A: Yeah, I think that’s about growing up. Coming to terms with the fact that a side-project got a lot of recognition. Everyone demanding all these things from you...and I’m talking about indie labels. We have to strike while the iron’s hot, we understand that. But we also felt like we had to grow up. We were in the limelight, everyone was paying attention to us in a gestation period. We hadn’t really learned the songs or come together as a band.
In my head (Passion Pit) was fully developed, but it takes time to live up to hype. That’s the problem with bands these days that get tons and tons of hype, but they just can’t deliver. It just happens so quickly, and you have to work really, really hard. Vampire Weekend is a great example of a band that faced a lot of adversity, but they did well. They came out with a great second record.
Q: They seemed to be fully prepared for backlash.
A: I think they really wanted it. I wasn’t sure if I really wanted it. I think they loved the hate, people talking about them. All that comes with being a buzz band, and they embraced it.
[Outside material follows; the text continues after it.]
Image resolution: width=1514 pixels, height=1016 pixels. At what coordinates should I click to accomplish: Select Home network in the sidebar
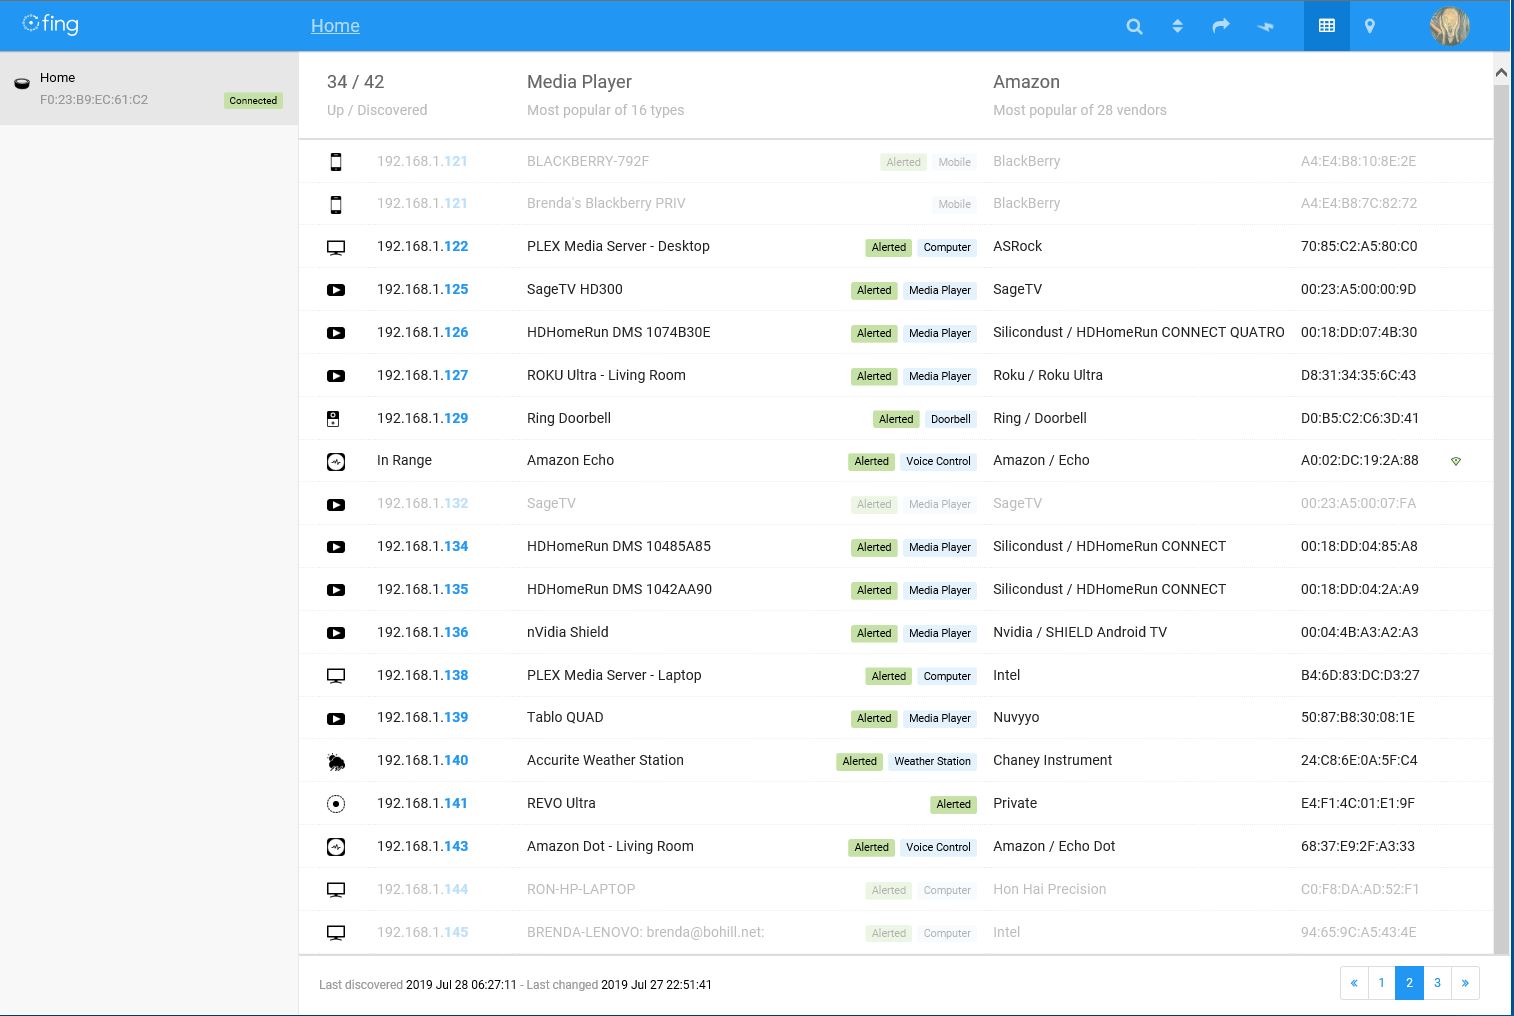(149, 89)
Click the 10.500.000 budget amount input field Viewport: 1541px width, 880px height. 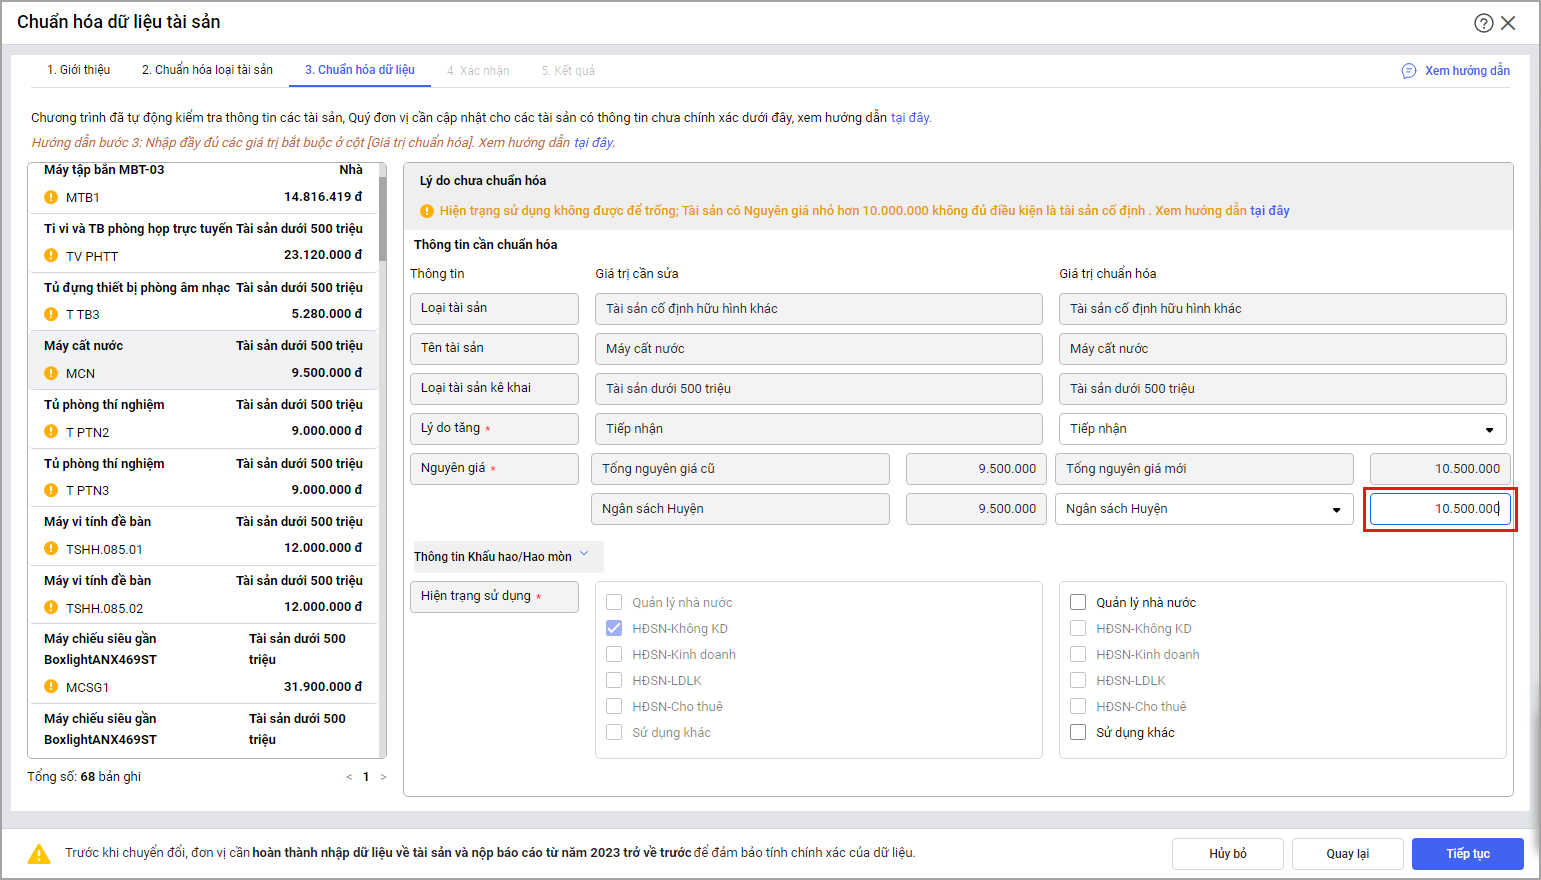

I didn’t embrace it. I took it personally, I felt like I was in high school. Bottom line is, we’ve come a really long way, and I’m really proud of the band. People can say they don’t like our music, but they can’t say we can’t perform it anymore. We’ve learned, that’s for sure.
Q: All the adversity has made you stronger, as a unit?
A: It’s at least put everything in perspective. We are extremely fortunate, with over a year into our record, and we’re still making a living doing what we love to do. And now we’re pretty good at it [laughs]. I couldn’t be more excited about the future, about the next record.
Q: What is the word on that?
A: I have a lot of personal work to do, a lot of “me time.” I need to decompress, and re-evaluate the things I need. And the band has a bunch of side-projects to take on full force. But we’ll start pre-production pretty soon. I’ve noted November 1 as when I’ll really, really start writing.
The great thing about Columbia and major labels, though you hear horror stories about major labels, is that they were really very relaxed. Manners, they came into the studio once - “Sounds great, keep doing it!”
Q: Will the studio recordings again rest mostly on your shoulders?
A: Yeah, that’s how it works. That’s how we operate.
Q: What direction do you think the new material will take, as opposed to the sound we heard on Manners?
A: It’s not going to contrast that much. It definitely will be less giddy. I’m not going to think about it too much, I just want it to be the prettiest, most gorgeous record I could make. Live, we’ve tried to see what works and what doesn’t, but unfortunately, a lot of stuff works! We could go in a bunch of different directions. It will be much longer as well. I’m just really excited to stop touring and get into the studio.
Q: I look forward to seeing where the sound can go after your debut.
A: See, to me, Manners wasn’t a debut record...
Q: You had the Chunk of Change EP out.
A: But I feel this will be the third record. I don’t have that sophomore-slump fear. I’m not scared. It’s going to be an awesome album. I’m going to love making it, and I hope everyone that loves our music loves it, and even people who didn’t like Manners.
Q: I’m sure that self-confidence will feed into the music.
A: You have to have self-confidence. People are like bees. They smell fear.